High-dose chemotherapy with autologous stem cell transplantation was effective in treating patients with newly diagnosed primary CNS lymphoma.
High-dose chemotherapy with autologous stem cell transplantation (HCT-ASCT) with thiotepa and carmustine was effective in treating patients with newly diagnosed primary central nervous system (CNS) lymphoma, according to the results of a phase II study published in Lancet Haematology.
“Sequential induction with rituximab plus high-dose methotrexate and rituximab combined with cytarabine and thiotepa followed by consolidation with carmustine-based and thiotepa-based HCT-ASCT is an effective and safe treatment option in patients with newly diagnosed primary CNS lymphoma, leading to a 5-year overall survival of almost 80%,” wrote researchers led by Gerald Illerhaus, MD, of the department of hematology/oncology and palliative care at Klinikum Stuttgart in Stuttgart, Germany.
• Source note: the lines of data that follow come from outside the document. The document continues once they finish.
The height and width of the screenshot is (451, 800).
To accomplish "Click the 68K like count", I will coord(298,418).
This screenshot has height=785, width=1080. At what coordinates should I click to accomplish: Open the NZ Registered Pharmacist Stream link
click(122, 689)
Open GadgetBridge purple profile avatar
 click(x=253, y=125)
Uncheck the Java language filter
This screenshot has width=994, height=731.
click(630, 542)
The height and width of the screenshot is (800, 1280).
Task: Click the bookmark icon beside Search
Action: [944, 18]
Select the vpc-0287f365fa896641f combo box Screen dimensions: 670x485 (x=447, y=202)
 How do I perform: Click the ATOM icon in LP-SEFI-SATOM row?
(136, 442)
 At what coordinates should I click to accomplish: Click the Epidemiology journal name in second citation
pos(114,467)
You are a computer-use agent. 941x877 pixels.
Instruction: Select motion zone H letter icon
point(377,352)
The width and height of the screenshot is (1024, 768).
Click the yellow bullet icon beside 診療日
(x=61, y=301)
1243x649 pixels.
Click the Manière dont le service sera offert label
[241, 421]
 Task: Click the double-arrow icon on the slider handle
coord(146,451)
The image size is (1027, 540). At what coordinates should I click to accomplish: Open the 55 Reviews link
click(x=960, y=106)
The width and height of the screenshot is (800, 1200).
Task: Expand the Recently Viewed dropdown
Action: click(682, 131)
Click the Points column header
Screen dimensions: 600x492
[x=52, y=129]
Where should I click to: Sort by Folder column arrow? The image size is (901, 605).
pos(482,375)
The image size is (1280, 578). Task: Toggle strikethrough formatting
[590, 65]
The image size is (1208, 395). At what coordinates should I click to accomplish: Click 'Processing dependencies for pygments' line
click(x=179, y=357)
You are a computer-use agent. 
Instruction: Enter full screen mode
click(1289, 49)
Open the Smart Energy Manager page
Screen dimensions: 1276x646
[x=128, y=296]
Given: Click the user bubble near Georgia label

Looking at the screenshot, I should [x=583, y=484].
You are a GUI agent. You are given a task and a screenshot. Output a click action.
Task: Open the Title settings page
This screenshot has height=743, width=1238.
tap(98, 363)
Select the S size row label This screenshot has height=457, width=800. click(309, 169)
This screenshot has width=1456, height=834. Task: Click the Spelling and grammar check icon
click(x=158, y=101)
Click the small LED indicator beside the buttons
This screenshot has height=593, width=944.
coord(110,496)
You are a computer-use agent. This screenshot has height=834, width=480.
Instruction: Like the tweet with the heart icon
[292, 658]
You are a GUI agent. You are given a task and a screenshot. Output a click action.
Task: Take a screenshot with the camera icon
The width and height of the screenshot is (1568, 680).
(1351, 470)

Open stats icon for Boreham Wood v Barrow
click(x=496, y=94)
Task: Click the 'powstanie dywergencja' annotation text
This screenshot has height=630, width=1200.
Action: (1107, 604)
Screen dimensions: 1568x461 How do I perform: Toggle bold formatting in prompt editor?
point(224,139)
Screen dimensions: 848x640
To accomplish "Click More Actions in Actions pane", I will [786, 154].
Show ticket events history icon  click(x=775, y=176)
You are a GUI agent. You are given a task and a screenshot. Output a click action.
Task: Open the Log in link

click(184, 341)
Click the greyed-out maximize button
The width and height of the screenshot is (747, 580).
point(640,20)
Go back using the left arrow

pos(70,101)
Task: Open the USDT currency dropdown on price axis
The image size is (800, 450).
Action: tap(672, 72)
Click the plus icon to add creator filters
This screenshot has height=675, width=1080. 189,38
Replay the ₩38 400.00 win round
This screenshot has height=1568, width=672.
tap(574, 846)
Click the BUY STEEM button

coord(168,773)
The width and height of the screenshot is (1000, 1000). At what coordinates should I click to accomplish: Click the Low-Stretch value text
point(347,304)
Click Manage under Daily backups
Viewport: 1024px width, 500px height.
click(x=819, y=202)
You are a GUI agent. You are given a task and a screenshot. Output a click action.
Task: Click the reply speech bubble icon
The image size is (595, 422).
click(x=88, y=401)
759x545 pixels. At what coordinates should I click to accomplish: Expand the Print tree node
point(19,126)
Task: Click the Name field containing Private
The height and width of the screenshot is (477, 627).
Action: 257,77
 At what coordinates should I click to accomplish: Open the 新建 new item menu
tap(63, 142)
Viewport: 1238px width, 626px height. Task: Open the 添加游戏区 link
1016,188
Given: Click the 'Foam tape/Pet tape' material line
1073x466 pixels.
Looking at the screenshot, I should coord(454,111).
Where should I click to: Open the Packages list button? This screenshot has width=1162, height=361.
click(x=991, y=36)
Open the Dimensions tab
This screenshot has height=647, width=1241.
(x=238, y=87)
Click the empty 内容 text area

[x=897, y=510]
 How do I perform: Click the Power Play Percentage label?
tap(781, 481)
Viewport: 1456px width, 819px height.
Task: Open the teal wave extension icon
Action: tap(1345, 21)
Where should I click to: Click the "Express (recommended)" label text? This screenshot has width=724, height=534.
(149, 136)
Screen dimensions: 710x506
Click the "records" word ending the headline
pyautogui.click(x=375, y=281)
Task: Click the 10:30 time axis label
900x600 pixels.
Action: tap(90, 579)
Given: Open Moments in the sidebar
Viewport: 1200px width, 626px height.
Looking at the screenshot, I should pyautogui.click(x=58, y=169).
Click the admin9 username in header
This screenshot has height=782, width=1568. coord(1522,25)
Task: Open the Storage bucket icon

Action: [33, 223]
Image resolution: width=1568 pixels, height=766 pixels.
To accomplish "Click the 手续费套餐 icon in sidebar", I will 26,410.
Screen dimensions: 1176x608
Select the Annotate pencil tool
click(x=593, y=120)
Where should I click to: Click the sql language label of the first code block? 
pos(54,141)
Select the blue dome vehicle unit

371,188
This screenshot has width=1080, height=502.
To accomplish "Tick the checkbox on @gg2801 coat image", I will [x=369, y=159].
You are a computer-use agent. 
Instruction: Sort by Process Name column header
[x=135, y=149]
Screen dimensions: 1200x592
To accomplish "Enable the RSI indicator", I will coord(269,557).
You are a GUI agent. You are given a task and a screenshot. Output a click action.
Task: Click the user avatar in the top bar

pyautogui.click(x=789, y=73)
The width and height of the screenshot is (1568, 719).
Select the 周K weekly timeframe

Illerhaus and colleagues conducted this study in an attempt to determine the safety and efficacy of HCT-ASCT in young patients (aged 18 to 65 years) with newly diagnosed disease. The single-arm phase II study included 79 patients with newly diagnosed primary CNS lymphoma recruited between 2007 and 2011.
Patients in the study underwent treatment with 5 courses of IV rituximab 375 mg/m2 and 4 courses of IV high-dose methotrexate 8,000 mg/m2 followed by 2 courses of IV rituximab 375 mg/m2, cytarabine 3 g/m2, and thiotepa 40 mg/m2. Three weeks after the last course, patients began treatment with IV HCT-ASCT with rituximab, carmustine, thiotepa, and infusion of stem cells. The primary endpoint was complete response at day 30.
Of the patients who began induction treatment, 92% went on to receive HCT-ASCT. Sixty-one patients (77.2%) achieved a complete response by day 30, and 11 patients achieved a partial response. This equates to an overall response rate of 91.1% in the 79 patients in the study.
The most common grade 3 adverse event seen during induction therapy was anemia (47%), and the most common grade 4 event was thrombocytopenia (63%). During transplant, 68% of patients experienced grade 3 fever and 93% of patients had grade 4 leukopenia. Three treatment-related deaths occurred during induction therapy, and one additional death occurred 4 weeks after transplant.
With an estimated median follow-up of about 57 months, the progression-free survival rate at 1 year was 78.5%, at 3 years was 67%, and at 5 years was 64.8%. The 1-year overall survival rate was 92%; at 3 years, 81%; and at 5 years, 79%. Median overall survival was not reached.
The researchers acknowledged that survival outcomes often depend on salvage treatments. “However, we did not systematically collect information about salvage treatments given outside of the study, which could have provided valuable information to understand the survival observed in this study.”
“Because of its prospective and multicenter design, although it is not comparative, our study provides good evidence for induction treatment followed by HCT-ASCT in patients with newly diagnosed primary CNS lymphoma and provides a benchmark for future comparative studies of this rare disease,” the researchers wrote.